What is the most effective way of organising an economy in order to achieve development?
Chronologically, within the last 50 years the following have been the preferred options of development economists.
- Centralised planning (60s-70s)
- Free market economy (80s)
- Market-friendly economy (90s)
The following model is not a description of actual economies since economies will show variety in their details. Rather it depicts an idealised economy; the economy economists have in mind when proposing how centralised planning might operate.
- There is a dominant state owned sector that represents manufacturing industry.
- A smaller private sector focused on agriculture.
- A weak financial sector (due to limited savings in developing economies) but state-owned banks dominate.
- This is a model of an economy in the early stages of development due to the low savings ratio.
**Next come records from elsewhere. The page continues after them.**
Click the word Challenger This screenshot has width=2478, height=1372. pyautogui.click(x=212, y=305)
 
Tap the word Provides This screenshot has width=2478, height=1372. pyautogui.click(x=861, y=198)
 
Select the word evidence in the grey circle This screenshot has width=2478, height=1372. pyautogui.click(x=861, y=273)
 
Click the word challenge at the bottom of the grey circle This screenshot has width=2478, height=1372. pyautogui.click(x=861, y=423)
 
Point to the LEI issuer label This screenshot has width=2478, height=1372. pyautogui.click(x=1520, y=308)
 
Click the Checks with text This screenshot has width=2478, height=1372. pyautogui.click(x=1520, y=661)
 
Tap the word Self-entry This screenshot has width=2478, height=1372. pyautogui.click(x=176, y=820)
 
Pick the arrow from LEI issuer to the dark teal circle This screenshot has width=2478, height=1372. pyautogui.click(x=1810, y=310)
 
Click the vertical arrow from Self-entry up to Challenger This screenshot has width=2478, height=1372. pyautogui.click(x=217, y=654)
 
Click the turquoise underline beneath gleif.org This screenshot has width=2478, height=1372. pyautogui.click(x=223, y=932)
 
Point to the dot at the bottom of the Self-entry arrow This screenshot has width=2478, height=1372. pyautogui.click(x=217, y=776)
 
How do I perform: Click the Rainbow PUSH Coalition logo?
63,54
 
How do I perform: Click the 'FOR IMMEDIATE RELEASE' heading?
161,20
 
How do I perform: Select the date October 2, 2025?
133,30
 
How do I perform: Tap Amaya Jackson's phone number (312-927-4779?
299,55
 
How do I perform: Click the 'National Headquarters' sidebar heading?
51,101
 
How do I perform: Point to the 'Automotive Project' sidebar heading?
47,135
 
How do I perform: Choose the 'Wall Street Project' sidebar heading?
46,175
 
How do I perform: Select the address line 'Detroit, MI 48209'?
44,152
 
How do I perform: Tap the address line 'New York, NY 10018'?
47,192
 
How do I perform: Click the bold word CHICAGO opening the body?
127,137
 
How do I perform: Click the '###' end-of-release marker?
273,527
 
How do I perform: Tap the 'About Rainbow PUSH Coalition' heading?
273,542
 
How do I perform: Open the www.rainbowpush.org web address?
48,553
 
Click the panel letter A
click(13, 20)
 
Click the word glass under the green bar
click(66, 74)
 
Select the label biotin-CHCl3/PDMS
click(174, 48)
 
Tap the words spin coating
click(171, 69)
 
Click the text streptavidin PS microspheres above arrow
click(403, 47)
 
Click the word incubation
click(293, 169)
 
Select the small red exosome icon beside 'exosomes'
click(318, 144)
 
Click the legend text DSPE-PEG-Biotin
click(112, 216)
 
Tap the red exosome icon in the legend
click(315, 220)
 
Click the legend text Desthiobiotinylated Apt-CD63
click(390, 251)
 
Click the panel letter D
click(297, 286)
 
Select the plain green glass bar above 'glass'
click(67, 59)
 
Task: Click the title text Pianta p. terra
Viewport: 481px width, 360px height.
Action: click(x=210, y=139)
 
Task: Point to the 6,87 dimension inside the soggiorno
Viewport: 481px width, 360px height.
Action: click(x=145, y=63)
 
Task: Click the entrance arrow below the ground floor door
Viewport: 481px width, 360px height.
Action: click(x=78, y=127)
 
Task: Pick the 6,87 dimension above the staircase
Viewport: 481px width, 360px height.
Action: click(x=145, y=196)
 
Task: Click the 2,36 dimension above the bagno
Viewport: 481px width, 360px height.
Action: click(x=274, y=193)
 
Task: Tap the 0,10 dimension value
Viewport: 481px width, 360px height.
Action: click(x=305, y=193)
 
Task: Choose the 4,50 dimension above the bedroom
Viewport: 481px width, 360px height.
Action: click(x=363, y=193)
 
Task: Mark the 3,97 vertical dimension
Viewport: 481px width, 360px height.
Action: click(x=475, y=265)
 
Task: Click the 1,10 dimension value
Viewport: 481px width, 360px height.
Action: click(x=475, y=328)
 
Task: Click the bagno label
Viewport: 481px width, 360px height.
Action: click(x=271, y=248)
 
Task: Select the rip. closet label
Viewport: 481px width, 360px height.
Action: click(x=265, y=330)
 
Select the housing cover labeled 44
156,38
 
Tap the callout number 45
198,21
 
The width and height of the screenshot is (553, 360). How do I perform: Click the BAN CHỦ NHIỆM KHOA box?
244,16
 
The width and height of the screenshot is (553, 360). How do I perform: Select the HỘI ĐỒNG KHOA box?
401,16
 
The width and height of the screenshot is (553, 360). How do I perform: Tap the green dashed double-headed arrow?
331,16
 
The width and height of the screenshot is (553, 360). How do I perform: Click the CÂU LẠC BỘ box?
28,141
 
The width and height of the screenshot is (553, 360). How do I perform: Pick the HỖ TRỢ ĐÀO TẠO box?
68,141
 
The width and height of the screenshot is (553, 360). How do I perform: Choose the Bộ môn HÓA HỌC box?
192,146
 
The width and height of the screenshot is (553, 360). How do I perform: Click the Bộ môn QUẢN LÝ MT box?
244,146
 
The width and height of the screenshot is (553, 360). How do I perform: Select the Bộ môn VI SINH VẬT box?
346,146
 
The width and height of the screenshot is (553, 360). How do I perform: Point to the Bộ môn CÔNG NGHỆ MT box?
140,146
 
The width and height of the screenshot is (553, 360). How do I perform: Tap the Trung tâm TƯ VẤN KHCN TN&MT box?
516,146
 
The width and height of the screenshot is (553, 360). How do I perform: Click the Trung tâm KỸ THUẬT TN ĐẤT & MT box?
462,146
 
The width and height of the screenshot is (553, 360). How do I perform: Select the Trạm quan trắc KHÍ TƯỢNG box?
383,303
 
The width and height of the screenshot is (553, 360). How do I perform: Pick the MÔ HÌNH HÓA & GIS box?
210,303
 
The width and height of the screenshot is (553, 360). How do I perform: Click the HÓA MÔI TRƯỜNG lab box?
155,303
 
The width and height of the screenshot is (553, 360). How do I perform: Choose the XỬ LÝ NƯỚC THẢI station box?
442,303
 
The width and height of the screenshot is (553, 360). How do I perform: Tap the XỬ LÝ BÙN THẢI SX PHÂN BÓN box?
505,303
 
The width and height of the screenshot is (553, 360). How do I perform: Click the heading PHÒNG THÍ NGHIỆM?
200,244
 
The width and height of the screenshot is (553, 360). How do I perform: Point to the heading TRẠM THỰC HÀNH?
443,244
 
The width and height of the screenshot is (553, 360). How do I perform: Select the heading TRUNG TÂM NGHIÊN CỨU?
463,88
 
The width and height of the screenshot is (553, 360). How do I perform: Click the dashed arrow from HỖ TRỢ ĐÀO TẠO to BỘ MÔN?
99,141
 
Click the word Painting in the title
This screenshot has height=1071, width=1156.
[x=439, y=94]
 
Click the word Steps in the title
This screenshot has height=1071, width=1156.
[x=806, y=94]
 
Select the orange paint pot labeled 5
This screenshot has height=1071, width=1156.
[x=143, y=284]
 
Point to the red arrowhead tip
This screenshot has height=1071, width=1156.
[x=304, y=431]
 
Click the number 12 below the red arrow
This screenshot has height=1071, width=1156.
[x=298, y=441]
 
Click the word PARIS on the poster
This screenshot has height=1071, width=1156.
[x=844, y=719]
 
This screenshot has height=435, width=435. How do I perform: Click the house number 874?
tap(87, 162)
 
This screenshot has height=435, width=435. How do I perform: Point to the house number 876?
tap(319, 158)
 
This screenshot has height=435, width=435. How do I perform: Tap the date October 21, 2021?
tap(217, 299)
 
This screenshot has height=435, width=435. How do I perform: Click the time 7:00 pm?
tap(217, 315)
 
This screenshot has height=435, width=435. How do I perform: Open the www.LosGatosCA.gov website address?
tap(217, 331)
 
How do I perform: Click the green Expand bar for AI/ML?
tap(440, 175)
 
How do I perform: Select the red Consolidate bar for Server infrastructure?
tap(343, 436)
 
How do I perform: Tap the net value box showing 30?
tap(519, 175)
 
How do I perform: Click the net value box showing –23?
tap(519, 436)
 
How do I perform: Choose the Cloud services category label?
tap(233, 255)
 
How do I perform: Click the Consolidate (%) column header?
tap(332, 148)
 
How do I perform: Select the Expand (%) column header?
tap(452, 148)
- State owned agricultural marketing boards exploit their monopsony (a market with one single buyer) power to force down prices, making food cheaper for urban consumers.
- Low prices of food keep wage rates in urban areas lessens the wage pressure on urban industry leading to lower costs of production and so production of goods and services at a lower cost.
- State owned banks would direct most savings to government and state owned enterprises to finance preferred investment at low interest rates.
- Industrialisation is synonymous with development so funds invested into agriculture will be cut, as savings are very scarce.
- Maintaining a high exchange rate cheapens the cost of necessary capita goods imported from developed economies.
- Protectionism may be used to support the development of import-subsidising industries.
It should be noted than a centrally planned economy is not necessarily a command economy like Cuba, the Soviet Union or North Korea as there is a small private sector in the economy.
Government control of resources allows the government to control and improve development.
These notes are from a lesson on 01/11/2004.